It Takes a Village

Last year my husband and I were able to experience a camp that changed our lives forever.

My grandma’s church puts on a camp called Royal Family Kids Camp.  It is a national organization for children who need to “create positive memories.”  The children are referred through any number of avenues, foster parents, school staff, children services, etc.  These kids have more life experience in their left foot than I have in my whole life.  They have been physically, sexually and/or mentally abused or neglected.  The entire goal of the week is to ensure these kids go home with something worthwhile, even if it is just memories.

My week consisted of first meeting my camper, a 9 year old whose file stated she had the mentality of a 7 year old.  She was in her fourth foster home of the year, the most recent one she was switched to two weeks before camp.  She was used to lying, cheating and stealing her way through life.  Tantrums were of the norm and she gave me many displays of this.

There were many activities planned for the week, including fishing, swimming, making crafts, games, singing around a campfire, riding a wagon, singing songs and just having fun.  In between all of the fun things we did, my camper decided she hated me a few times, but when moving onto the next activity would ask to hold my hand.  She would often scream at her cabin mate, but would then want to be her best friend.  She displayed signs of her abuse, but underneath everything I could see she was just a small, scared, little girl.  It begins to be heartbreaking when I really stop and think about it.  Some people hear about her behavior and just label her a “brat.” But now that I have spent a week with kids who can be called out-of-control, I see there is more than just what is on the surface.  These kids were desperate for real love.  They tested limits and patience to see our reactions, were we just going to hit them like they have been before?  Instead we showed love.

At the end of the week, many tears were shed.  For both saying goodbye and realizing some of the kids would be going back to not very good situations.

This camp is hard to tell people about using words, but I do my best now when I can.  I have been given the honor of helping to raise funds for camp this year and have the opportunity to go to different organizations and share my experience.  It can be difficult, but it is so worthwhile, even when we’re just raising awareness about this sensitive topic.

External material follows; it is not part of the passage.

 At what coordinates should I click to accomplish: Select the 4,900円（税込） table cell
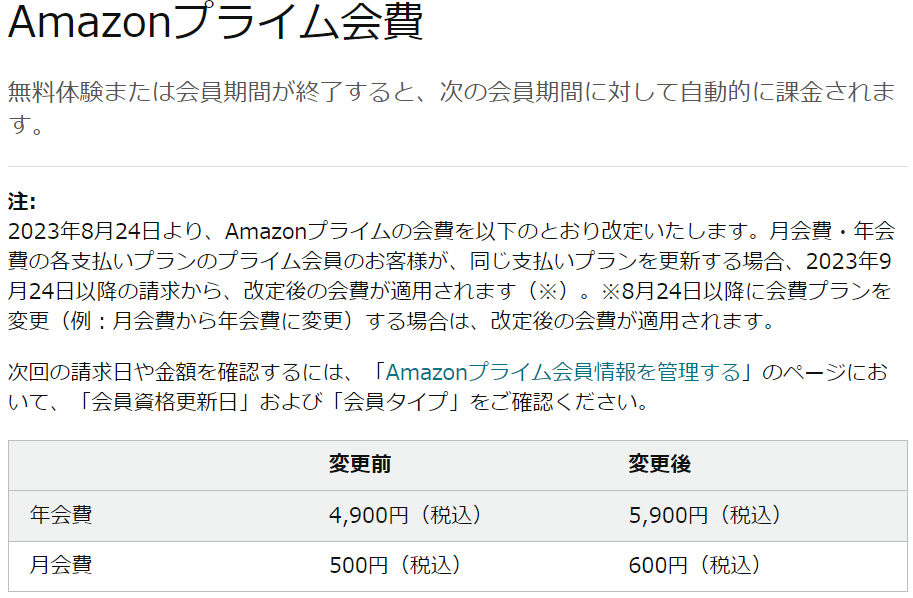[406, 515]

My husband and I have decided to join the effort in another way.  We are in the process of becoming certified to do foster care.  We had discussed adoption and foster care before we were married last spring, but after camp and two heartbreaking miscarriages, we knew we were called to this.  Please keep camp and the kids in your prayers!

I encourage anyone who has taken the time to read to find a way to get involved to help kids in your own community.  It sounds so cliche, but they really are the future and desperately need good influences on their lives!  There are so many organizations out there fighting for the same type of cause in your local community.  We are helping kids in Marion, Ohio-impacting this town.  You can help kids wherever you are too.